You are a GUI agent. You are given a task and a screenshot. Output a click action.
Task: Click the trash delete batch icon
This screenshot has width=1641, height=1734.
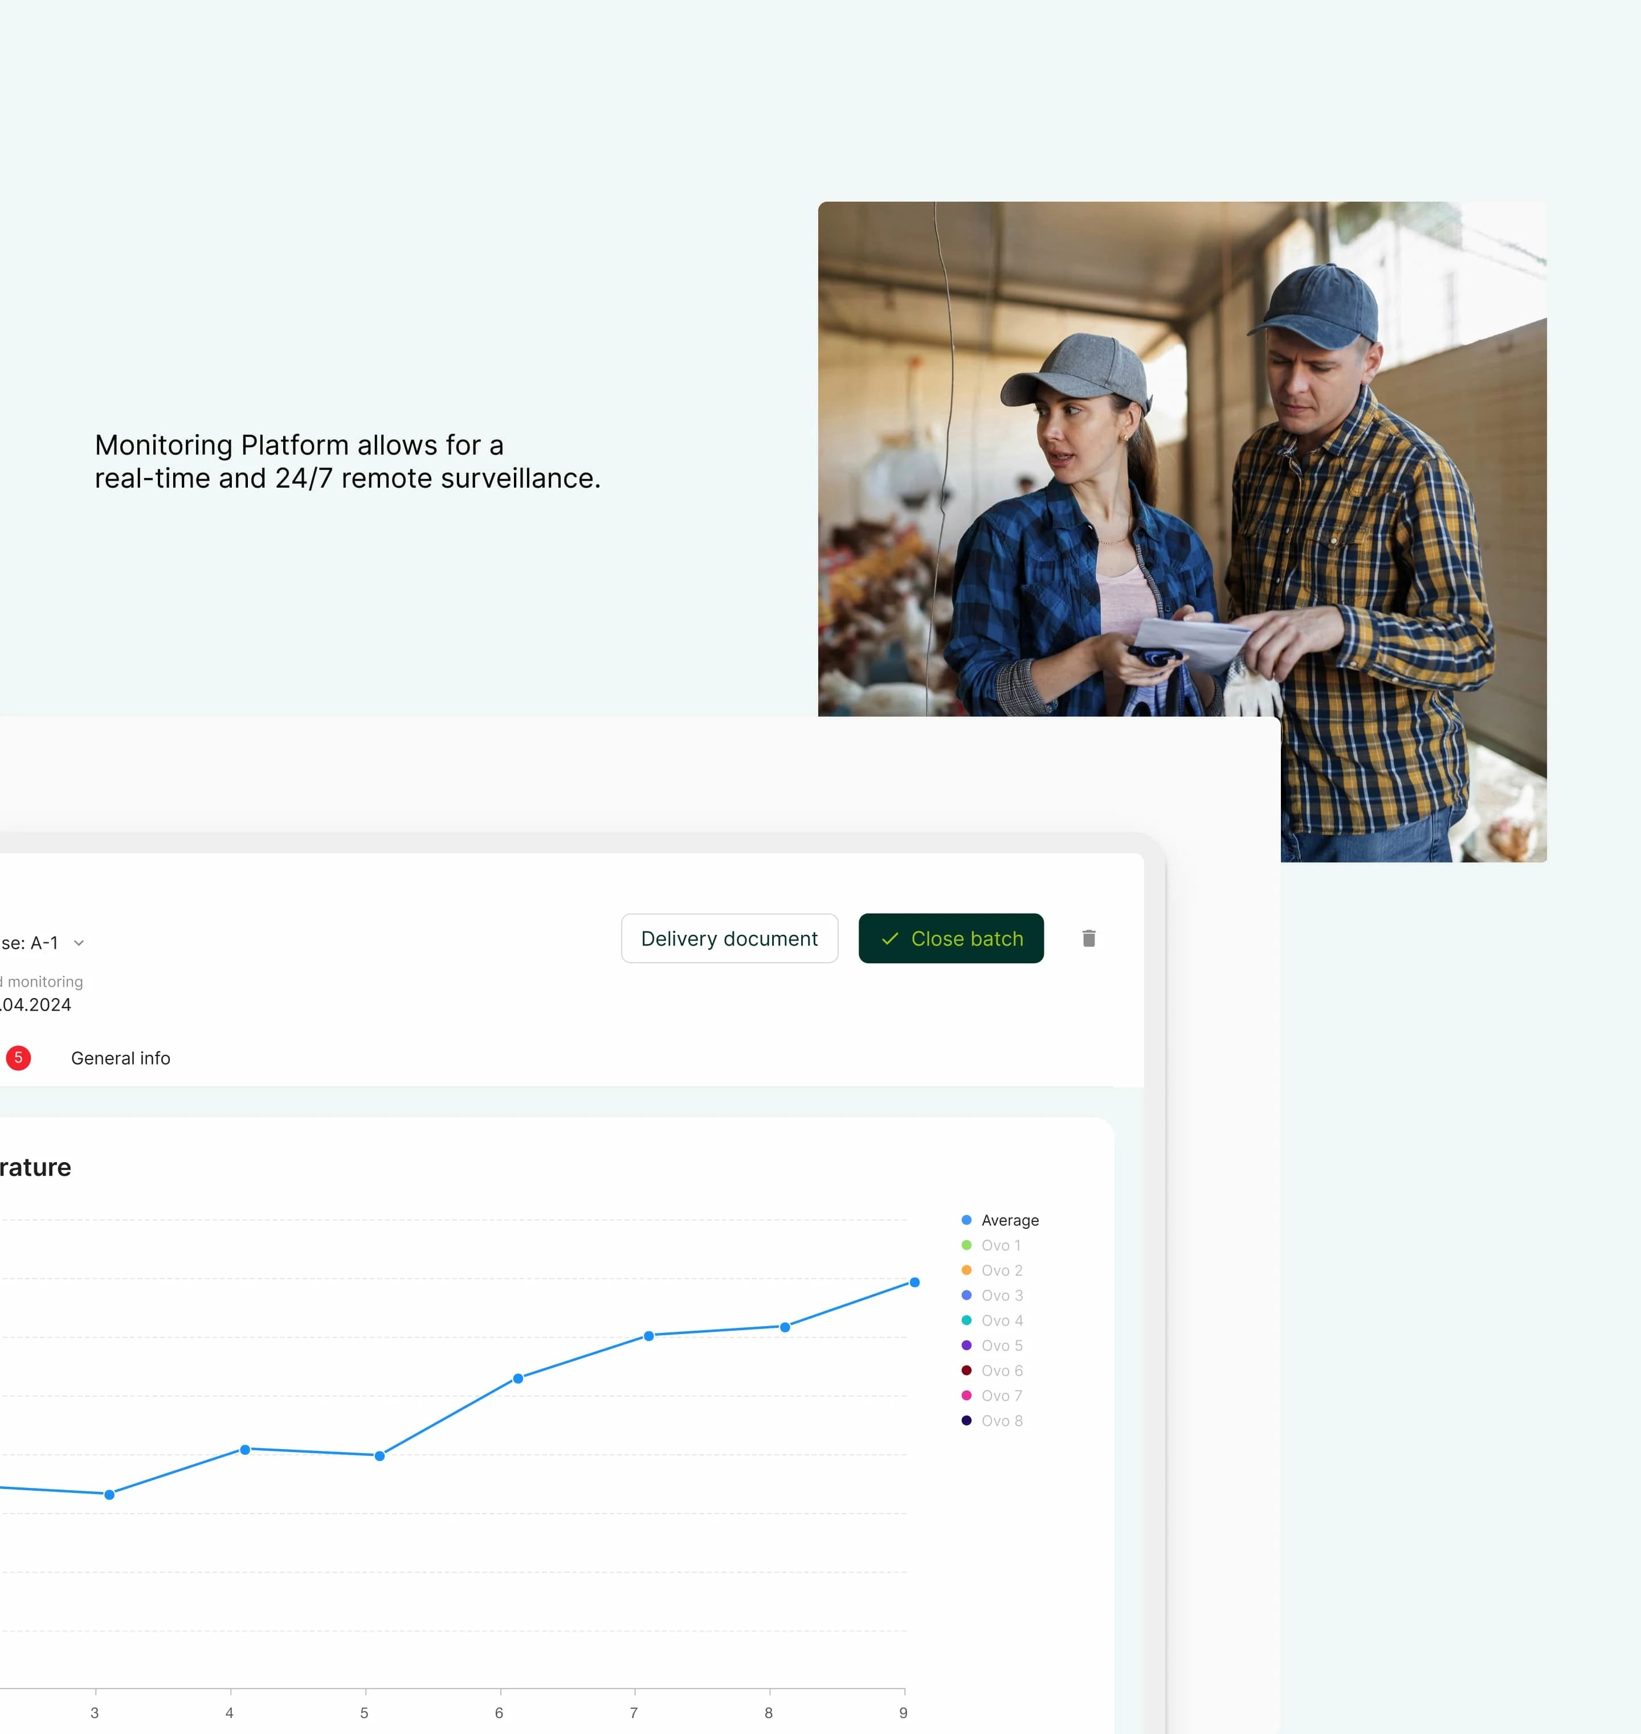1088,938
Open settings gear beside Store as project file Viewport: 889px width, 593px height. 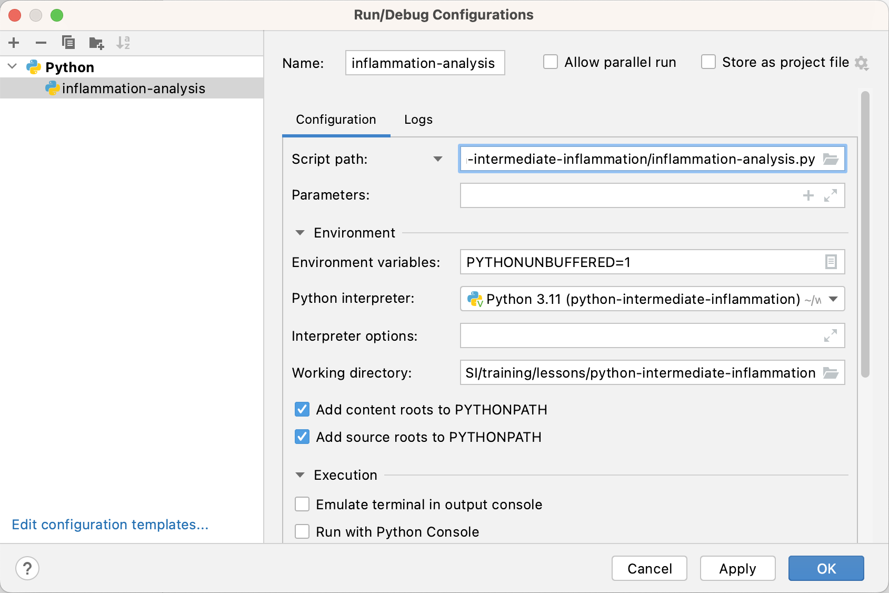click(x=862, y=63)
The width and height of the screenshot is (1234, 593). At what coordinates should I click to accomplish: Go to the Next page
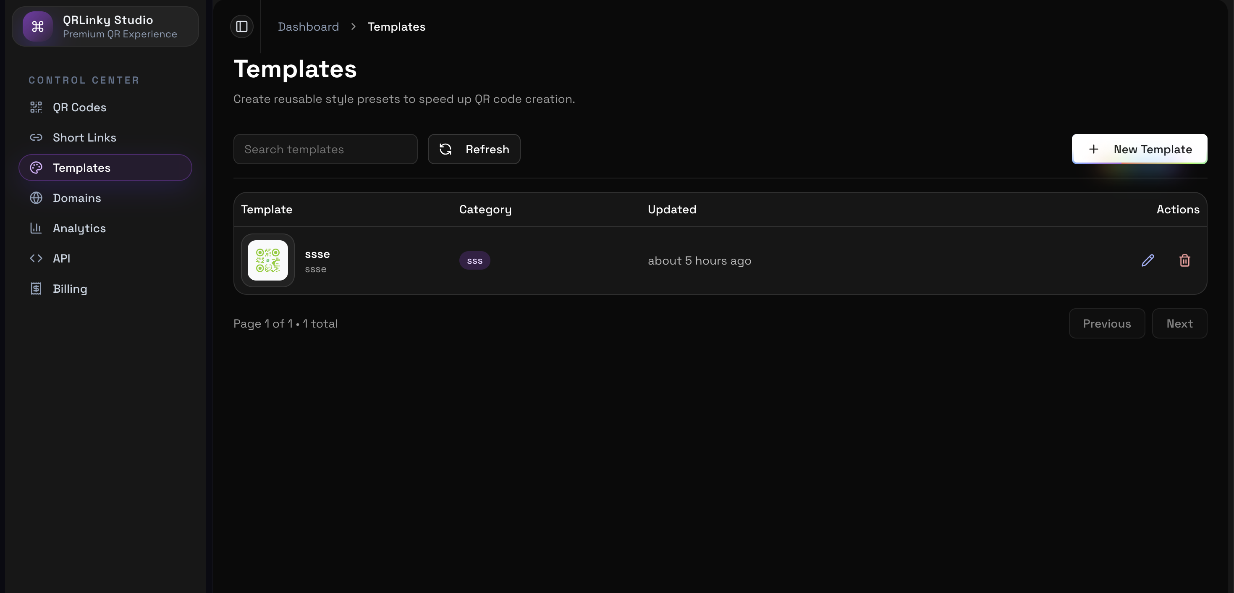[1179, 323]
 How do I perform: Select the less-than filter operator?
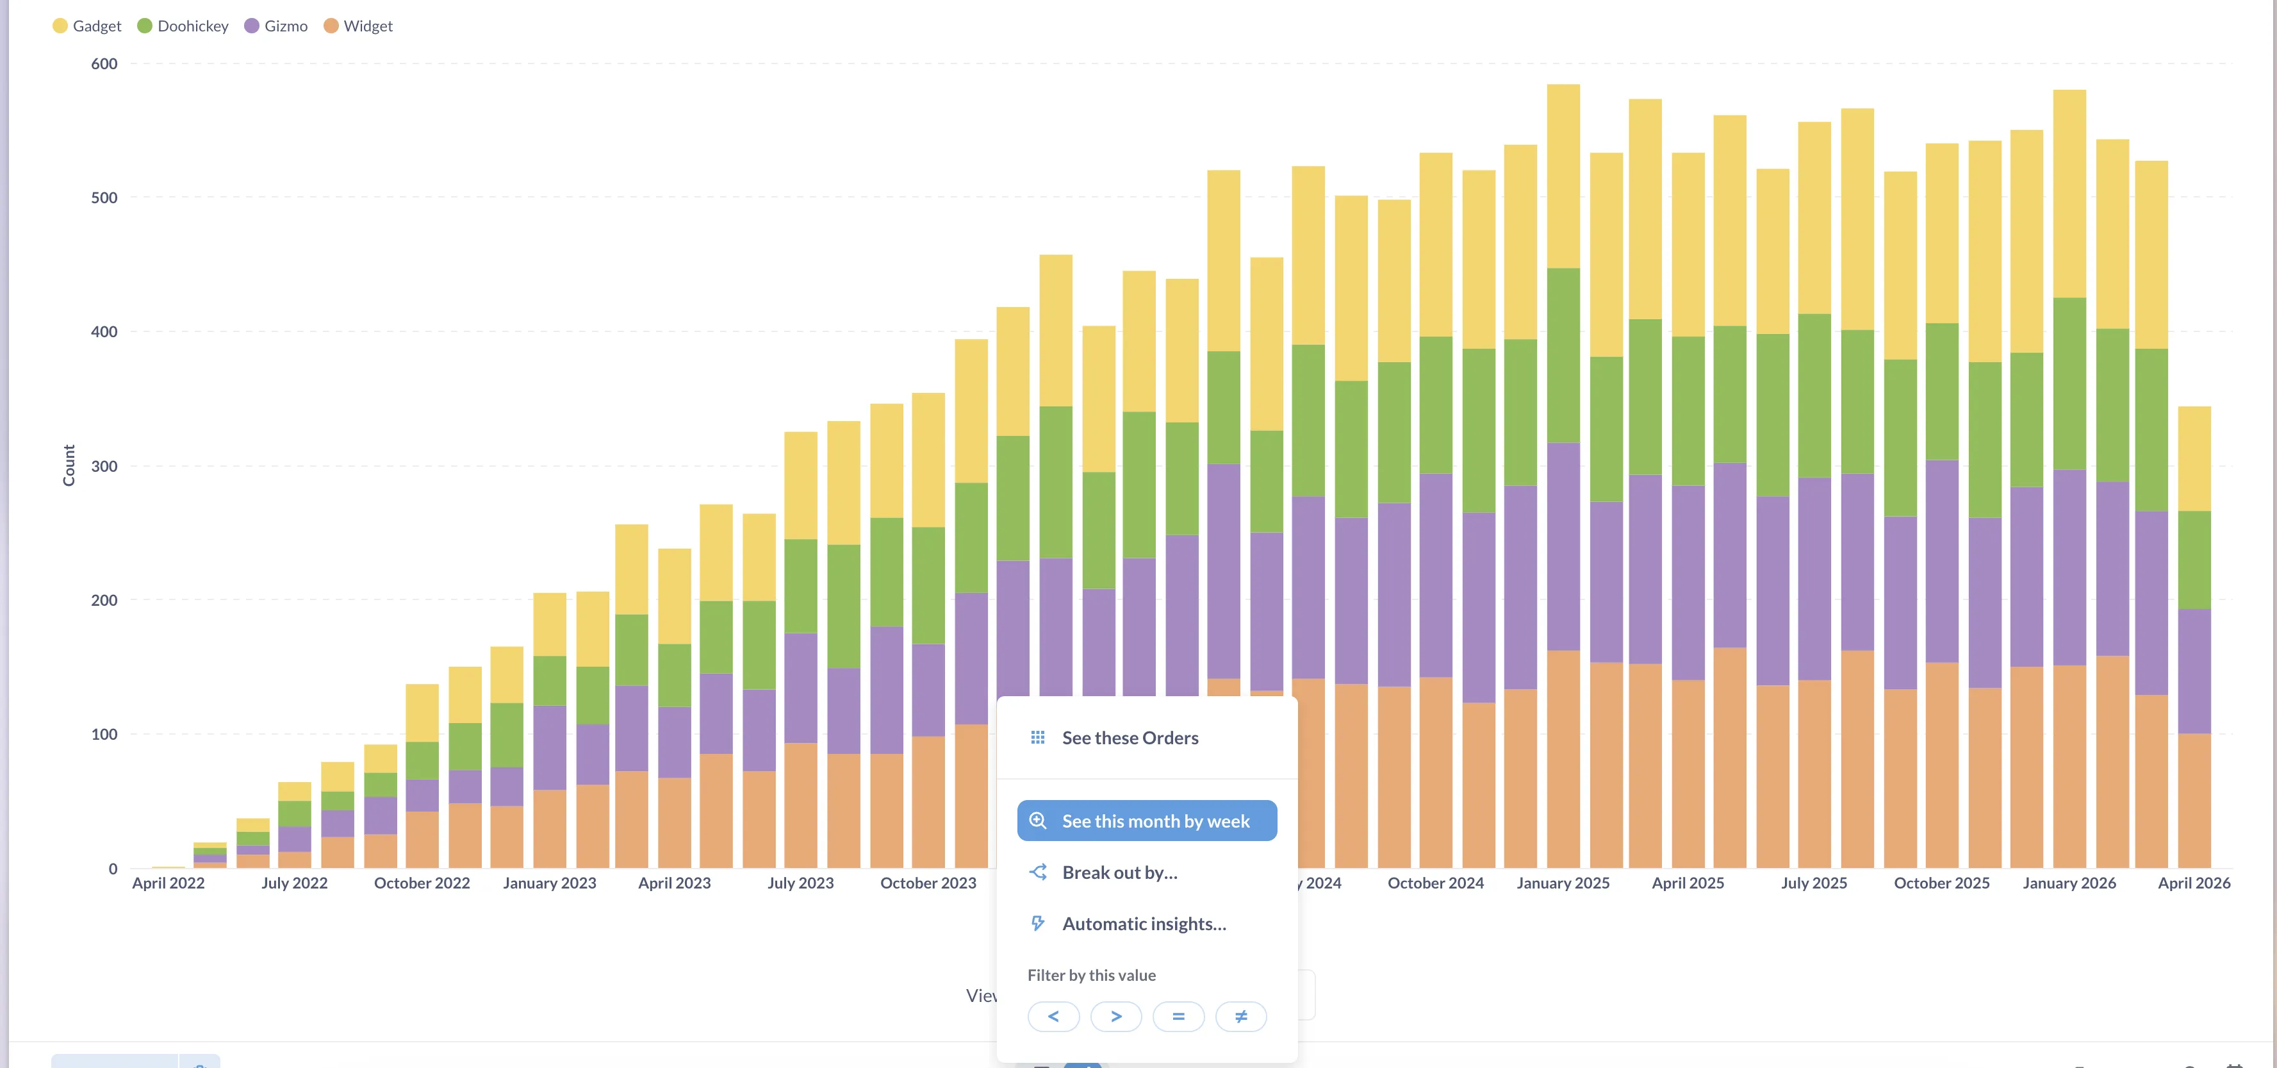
- - -
== What you should do ==
Please transcribe exactly the lines from the one containing "The width and" through the final line of the data, including both, and nothing else. Pictures are to be left out.

== Task output ==
The width and height of the screenshot is (1234, 593). At what coordinates should I click to accomplish: Go to the Next page
[1179, 323]
 How do I perform: Select the less-than filter operator?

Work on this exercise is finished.